After the opening scene (which centers on archaic, brutal methods of “rehabilitation”) passes, the mini-series’ “protagonist” is introduced. Warren “The Great White Shark” White, much to the dismay of the judge presiding over the case, is found innocent by reason of insanity in one of the country’s largest stock market fraud cases. White’s requested change of venue to Gotham City is offered as the reason for such a radical turn in the case. However, while the jury of Gothamites allows White to avoid a lengthy prison sentence for his misdeeds, the judge seizes the moment and, in light of the white-collar criminal’s “mental disorder,” orders him to undergo psychiatric treatment within the city…at Arkham Asylum. Outraged at the lack of respect he receives from the madhouse’s guards and terrified by the jeers of the inmates, White (now called “Fish” by his fellow Arkham residents) latches on to the only sane person he can find: his state-appointed psychiatrist, Dr. Anne Carver.
The scene with Carver, literally the halfway point of the book, marks a shift in perspective. Now, we view the conditions in Arkham from the viewpoint of one who is not a prison in the literal sense, but all the same feels trapped by her association with the legendary repository for Gotham City’s criminally insane. Briefly, we are shown the impact that working with Batman’s archnemeses for a living has on a normal person’s social life and personality, but the focus quickly returns to Dr. Carver’s work. Feeling increasingly strained by the daily barrage of conversations with dangerously unstable individuals she faces, the doctor makes a risky proposal to White, her only seemingly sane patient. And while the ending, upon a re-reading, was apparently foreshadowed earlier in a passing phrase, I found it nonetheless surprising the first time around.
Slott has a real grasp for the mannerisms of the members of Batman’s rogues’ gallery depicted within and Sook is just as capable in terms of visually rendering them. All in all, Arkham Asylum: Living Hell is an exceedingly solid effort, taking what is usually nothing more than set piece for a larger Batman story and using it as a focal point for what appears to be a very thoughtfully-crafted mini-series.

INFORMATION PROVIDED →

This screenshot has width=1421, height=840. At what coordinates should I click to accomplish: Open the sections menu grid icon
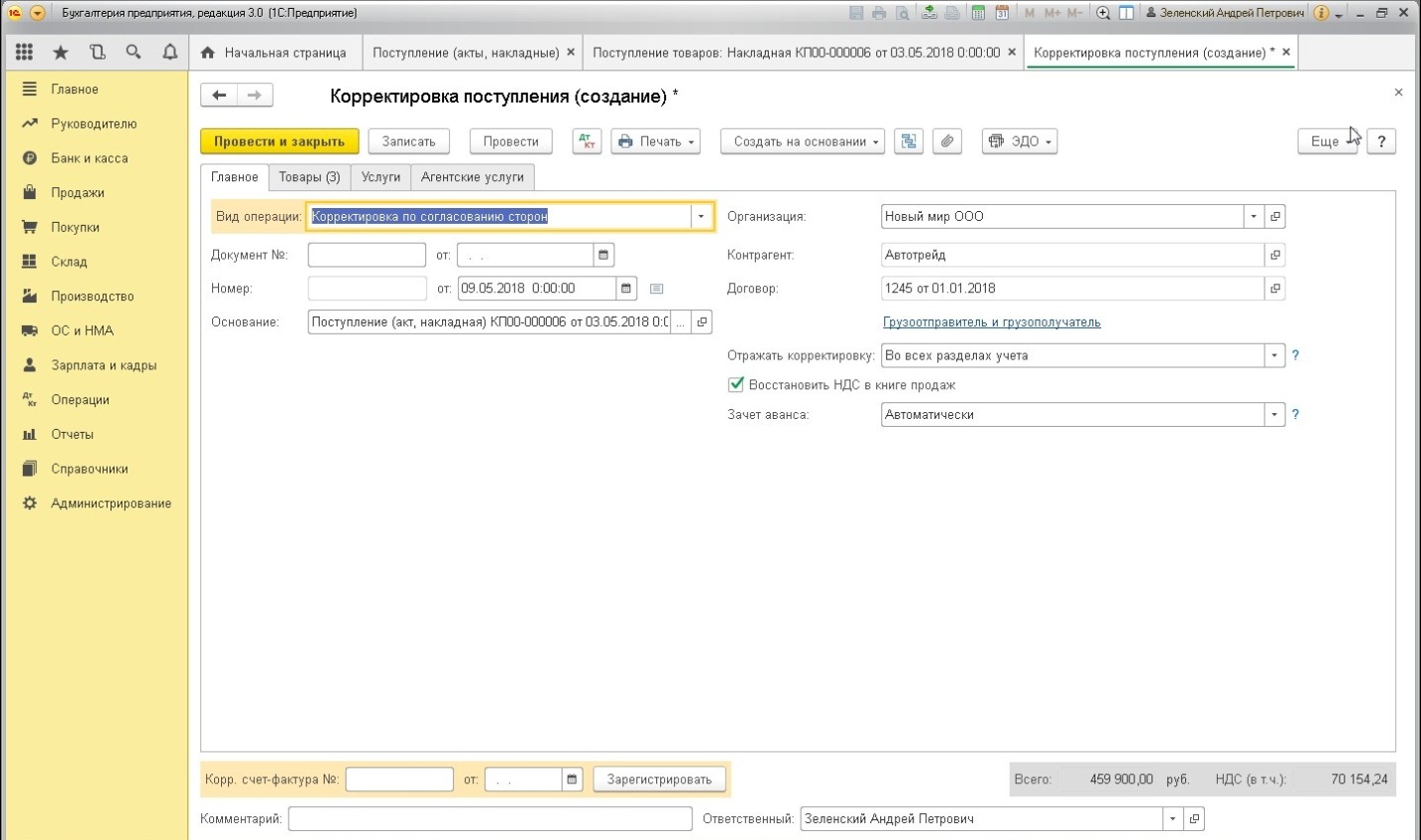(24, 52)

INSTRUCTIONS FOR THE TASK → Repeat the review above from "The scene with" through "first time around.", inclusive, switching "archnemeses" to "foes".

WRITTEN SOLUTION →
The scene with Carver, literally the halfway point of the book, marks a shift in perspective. Now, we view the conditions in Arkham from the viewpoint of one who is not a prison in the literal sense, but all the same feels trapped by her association with the legendary repository for Gotham City’s criminally insane. Briefly, we are shown the impact that working with Batman’s foes for a living has on a normal person’s social life and personality, but the focus quickly returns to Dr. Carver’s work. Feeling increasingly strained by the daily barrage of conversations with dangerously unstable individuals she faces, the doctor makes a risky proposal to White, her only seemingly sane patient. And while the ending, upon a re-reading, was apparently foreshadowed earlier in a passing phrase, I found it nonetheless surprising the first time around.